Tuesday, February 16, 2010

If you thought the consumer price index measured the cost of living...

You were wrong
Consumer Price Index +0.5%

Employee living cost +0.7%
Age pension living cost +0.6%
Self-funded retiree +0.6%
Beneficiary living cost +0.6

December quarter 2009
CPI , Analytical living cost indexes.


Do you reckon your own personal rate of inflation is higher than the official rate of 2.1 per cent?

During the December quarter you were almost certainly right.

The Bureau of Statistics says the official inflation rate in that quarter was just 0.5 per cent. But more detailed so-called analytical living cost indexes released yesterday show that if you were working your living costs were climbing 0.7 per cent, if you were retired and on the pension they were increasing 0.6 per cent, if you were retired and self-funded by 0.6 per cent and on benefits by 0.6 per cent.

That's right. Almost whoever you were, your living costs were climbing faster than the rate of inflation.

It's good news for pensioners, even if it appears to make no sense. Pensions and other benefits get lifted every six months by the larger of the official inflation rate and the pensioner and beneficiary living cost index.

How can each of the published living cost indexes increase by more than the rate of inflation...

The anwer, according to ABS Assistant Director Lee Taylor is that the long-established consumer price index doesn't measure the cost of living.

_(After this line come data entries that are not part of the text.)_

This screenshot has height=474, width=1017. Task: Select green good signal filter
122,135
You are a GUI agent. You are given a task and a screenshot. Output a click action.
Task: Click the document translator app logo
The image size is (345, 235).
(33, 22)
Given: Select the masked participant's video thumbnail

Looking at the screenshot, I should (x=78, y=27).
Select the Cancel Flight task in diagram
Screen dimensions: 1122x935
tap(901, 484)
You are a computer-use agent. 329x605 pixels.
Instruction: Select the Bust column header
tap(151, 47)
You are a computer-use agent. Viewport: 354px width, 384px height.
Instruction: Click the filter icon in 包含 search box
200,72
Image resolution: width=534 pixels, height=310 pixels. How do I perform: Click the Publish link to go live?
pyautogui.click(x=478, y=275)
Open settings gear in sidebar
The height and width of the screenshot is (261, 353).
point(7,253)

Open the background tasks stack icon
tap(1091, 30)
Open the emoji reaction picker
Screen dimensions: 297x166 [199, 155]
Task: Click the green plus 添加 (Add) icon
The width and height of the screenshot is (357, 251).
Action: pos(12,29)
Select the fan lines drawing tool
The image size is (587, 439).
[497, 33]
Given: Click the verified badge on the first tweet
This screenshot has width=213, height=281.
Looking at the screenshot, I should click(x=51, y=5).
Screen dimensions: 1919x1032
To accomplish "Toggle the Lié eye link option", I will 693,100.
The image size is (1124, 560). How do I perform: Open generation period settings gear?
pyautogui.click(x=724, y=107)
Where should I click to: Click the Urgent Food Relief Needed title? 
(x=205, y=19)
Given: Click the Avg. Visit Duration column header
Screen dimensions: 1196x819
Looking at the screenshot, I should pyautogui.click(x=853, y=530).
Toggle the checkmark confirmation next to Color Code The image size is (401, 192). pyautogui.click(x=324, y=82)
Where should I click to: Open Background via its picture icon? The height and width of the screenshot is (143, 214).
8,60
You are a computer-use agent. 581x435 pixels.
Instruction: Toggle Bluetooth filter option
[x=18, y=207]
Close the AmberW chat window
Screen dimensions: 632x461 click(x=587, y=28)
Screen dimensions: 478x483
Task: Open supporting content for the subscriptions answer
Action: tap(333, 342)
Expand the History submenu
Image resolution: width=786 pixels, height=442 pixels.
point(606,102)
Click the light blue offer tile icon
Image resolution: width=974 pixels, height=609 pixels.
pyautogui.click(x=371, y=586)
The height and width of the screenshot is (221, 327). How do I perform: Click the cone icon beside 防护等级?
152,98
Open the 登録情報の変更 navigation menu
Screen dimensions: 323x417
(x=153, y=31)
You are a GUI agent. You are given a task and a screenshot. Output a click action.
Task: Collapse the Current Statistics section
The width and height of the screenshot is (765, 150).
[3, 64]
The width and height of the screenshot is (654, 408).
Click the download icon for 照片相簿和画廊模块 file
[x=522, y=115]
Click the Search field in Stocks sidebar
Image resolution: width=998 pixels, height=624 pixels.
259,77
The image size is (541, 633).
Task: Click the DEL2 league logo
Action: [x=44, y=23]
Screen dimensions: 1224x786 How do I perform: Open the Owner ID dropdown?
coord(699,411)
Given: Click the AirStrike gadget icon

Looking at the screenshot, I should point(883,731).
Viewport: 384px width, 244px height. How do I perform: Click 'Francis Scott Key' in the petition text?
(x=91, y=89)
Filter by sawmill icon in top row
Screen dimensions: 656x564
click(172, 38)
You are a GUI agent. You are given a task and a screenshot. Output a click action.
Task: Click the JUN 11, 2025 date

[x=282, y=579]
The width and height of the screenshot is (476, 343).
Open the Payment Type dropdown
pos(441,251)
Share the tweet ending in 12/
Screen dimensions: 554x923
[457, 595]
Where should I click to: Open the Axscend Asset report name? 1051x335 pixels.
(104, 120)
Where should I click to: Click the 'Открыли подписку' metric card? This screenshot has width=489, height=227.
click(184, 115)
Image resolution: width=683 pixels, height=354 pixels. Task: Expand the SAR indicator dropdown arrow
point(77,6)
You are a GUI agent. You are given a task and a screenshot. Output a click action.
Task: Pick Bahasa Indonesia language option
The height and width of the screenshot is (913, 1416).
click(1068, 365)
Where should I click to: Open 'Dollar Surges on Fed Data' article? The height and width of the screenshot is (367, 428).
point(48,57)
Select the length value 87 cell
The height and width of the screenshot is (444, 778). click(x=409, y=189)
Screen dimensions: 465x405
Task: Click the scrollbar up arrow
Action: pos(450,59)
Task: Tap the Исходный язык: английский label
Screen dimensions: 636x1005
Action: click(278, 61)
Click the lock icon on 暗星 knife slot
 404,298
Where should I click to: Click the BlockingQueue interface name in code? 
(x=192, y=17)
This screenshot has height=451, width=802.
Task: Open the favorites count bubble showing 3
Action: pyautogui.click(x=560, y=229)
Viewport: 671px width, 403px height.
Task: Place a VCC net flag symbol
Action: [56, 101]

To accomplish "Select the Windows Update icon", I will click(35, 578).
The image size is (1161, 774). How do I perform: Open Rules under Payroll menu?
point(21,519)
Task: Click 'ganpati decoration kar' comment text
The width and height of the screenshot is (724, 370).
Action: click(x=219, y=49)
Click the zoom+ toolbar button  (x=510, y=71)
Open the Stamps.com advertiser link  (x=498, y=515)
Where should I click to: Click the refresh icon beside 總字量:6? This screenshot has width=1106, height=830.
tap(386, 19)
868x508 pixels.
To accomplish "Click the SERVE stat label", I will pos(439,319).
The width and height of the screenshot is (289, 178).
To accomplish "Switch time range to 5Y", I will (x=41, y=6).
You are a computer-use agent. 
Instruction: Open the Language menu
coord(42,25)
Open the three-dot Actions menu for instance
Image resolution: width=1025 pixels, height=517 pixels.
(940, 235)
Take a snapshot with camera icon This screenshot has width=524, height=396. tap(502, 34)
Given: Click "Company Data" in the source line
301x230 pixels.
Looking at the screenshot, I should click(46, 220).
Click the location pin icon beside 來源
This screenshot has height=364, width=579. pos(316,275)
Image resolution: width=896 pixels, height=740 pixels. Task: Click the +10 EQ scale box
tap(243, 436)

Instead it measures price movements.

Confused? The big difference is that when it comes to calculating the CPI increases in mortgage rates aren't regarded as price increases. The "price" that is included in the CPI is the margin between what banks pay us for money and what they charge, which may or may not change when mortgage rates increase.

But when it comes to calculating a "cost of living" mortgage rates are very relevant. The Bureau has decided that even if interest charges are not prices they are a cost. The three mortgage rate hikes at the end of last year increased living costs substantially for mortgage holders, and for employed Australians more than other Australians because employed Australians are more likely hold mortgages.

The Bureau's measure of the price of financial and insurance services jumped 2.9 per cent for households with employees in the December quarter and 1.3 per cent for households with age pensioners. The differently-calculated financial and insurance index used in the CPI climbed just 0.7 per cent.

The Bureau has launched an inquiry into the way it calculates the CPI and is seeking submissions on its "relevance" and the way it handles deposits and loans.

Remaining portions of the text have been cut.